The primary objective for my case study was the presence of a patient who presented to surgeons and internists in the physician outpatient clinics with acute calcular cholecystitis with undiagnosed COVID-19 pneumonia with typhoid fever.

Secondary objective

The secondary objective for my case study was the question of how did you manage the case at home?
a) There is an initial undoubtedly presentation of acute cholecystitis with upper right abdominal pain that radiates towards the right shoulder, worse on deep breathing, with a local tender with a positive murphy’s sign, and confirmed with abdominal ultrasound are a guide for acute calcular cholecystitis. The severity of the case presentation pushes both surgeons and internists to fear to deal with the case.
b) The case had entered in deterioration due to delay in accurate diagnosis and neglect the case DD or possible association.
c) Constellation of the history of fever, vomiting, and abdominal pain within 10 days after eating Ice-cream, the existence of severe headache, white-coated tongue, constipation, and widal test gives a good directory of possible typhoid fever.
d) Interestingly, the presence of the positive history of contact with a confirmed COVID-19 case, bilateral ground-glass consolidation, and laboratory COVID-19 suspicion on top of clinical COVID-19 presentation with fever, tachypnea, dry cough, generalized body aches, anorexia, and loss of smell will strengthen the higher suspicion of COVID-19 diagnosis.
e) The dramatic response of the presented symptoms may be strengthening the suggestion of associated COVID-19 pneumonia with typhoid fever.
f) A-middle age female sex, COVID-19 pneumonia, COVID-19 pneumonia, typhoid fever, and acute calcular cholecytitis are risk factors.
g) Cholangitis was the most probable differential diagnosis for the current case study.
h) I can’t compare the current case with similar conditions.

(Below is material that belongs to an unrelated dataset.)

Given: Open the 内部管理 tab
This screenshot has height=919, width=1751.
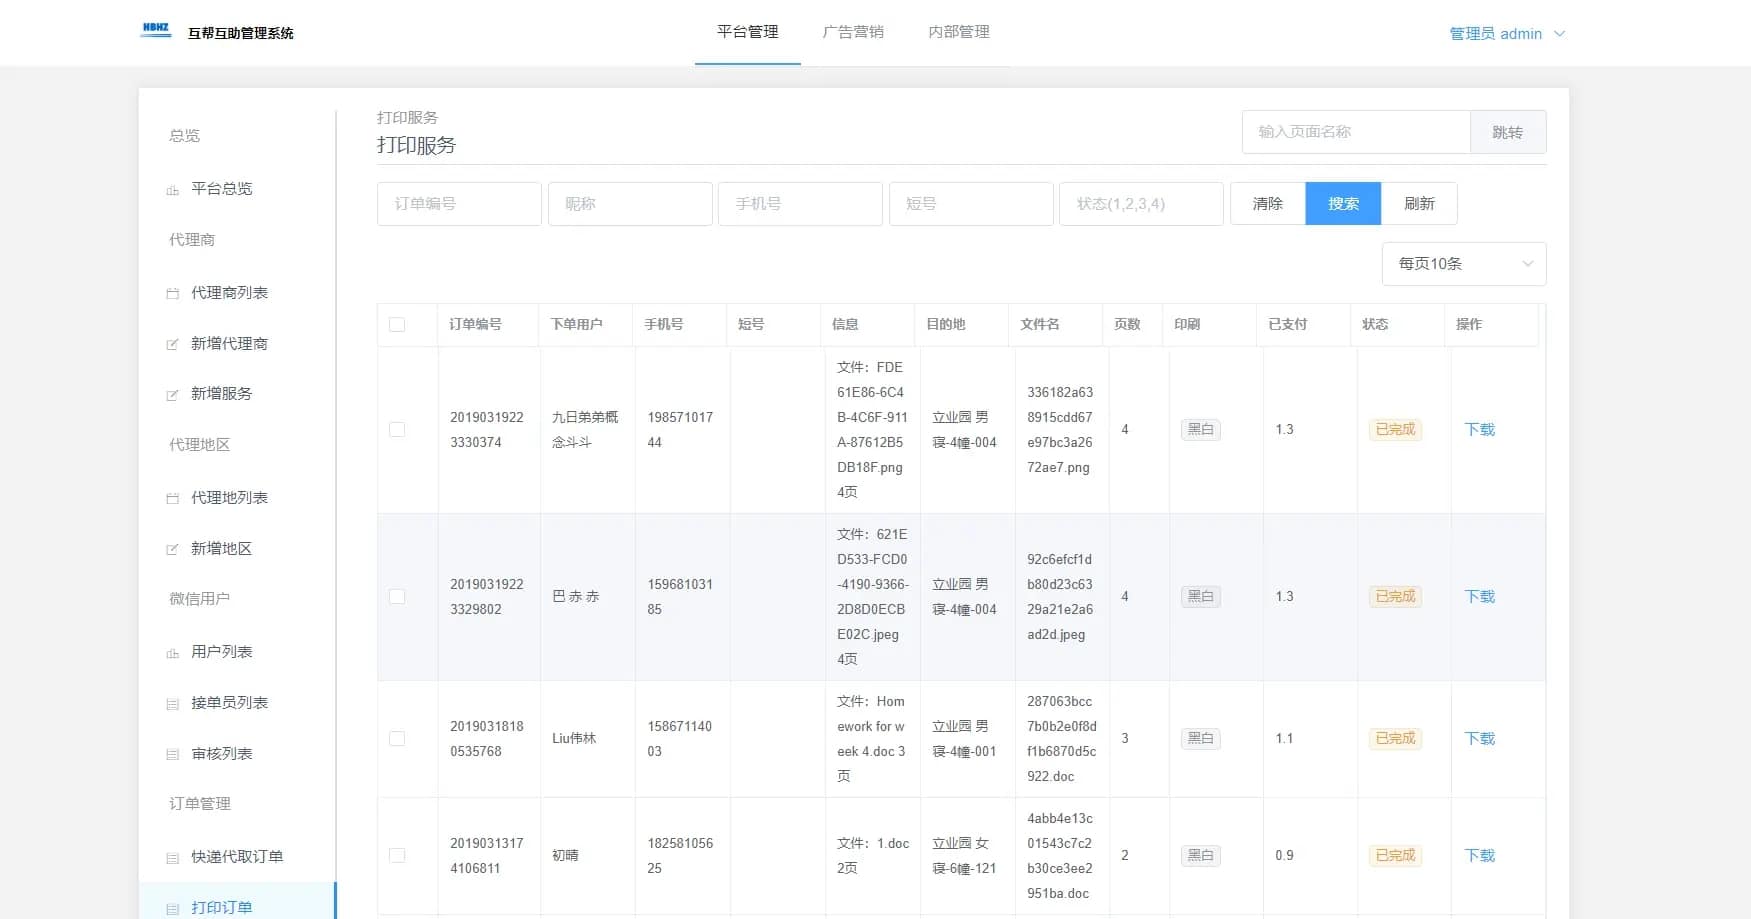Looking at the screenshot, I should point(958,32).
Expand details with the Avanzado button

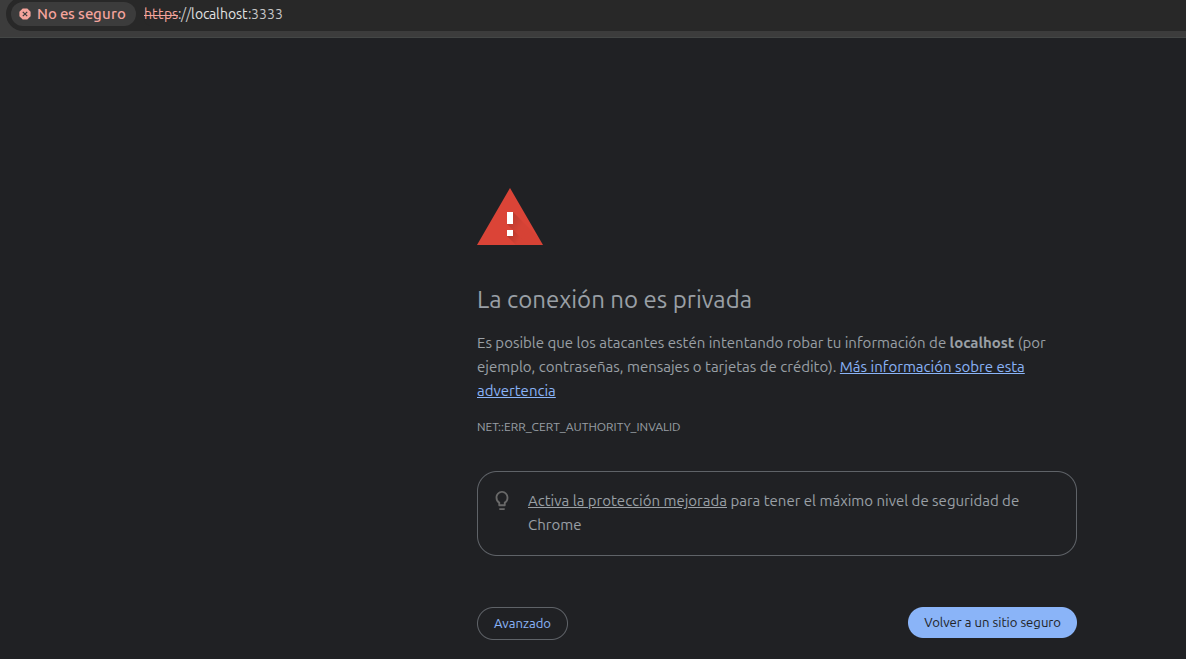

There are no similar or known cases with the same management for near comparison.
i) The only limitation of the current study was the unavailability of typhoid culture and initial paired widal test.

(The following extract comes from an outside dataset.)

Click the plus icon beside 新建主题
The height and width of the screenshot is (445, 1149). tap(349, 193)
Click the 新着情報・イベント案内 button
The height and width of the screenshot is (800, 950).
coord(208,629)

Conclusion and Recommendations

a) Combination of acute calcular cholecystitis, COVID-19 pneumonia, and typhoid fever is an extreme association.
b) Accurate, précised, correct diagnosis with respecting the differential diagnosis surely will save the patient life.
c) The escalating method for the cases among internists and surgeons is serious and may cause death for the patient. Cooperation is the base.
d) The focusing of the specialist on his especially on the examination for the case should be changed. But he should deal with a case as a general case whatever the diagnosis.

Acknowledgment

I wish to thank the team nurses of the critical care unit in Kafr El-Bateekh Central Hospital who make extra-ECG copies for helping me. I want to thank my wife to save time and improving the conditions for supporting me.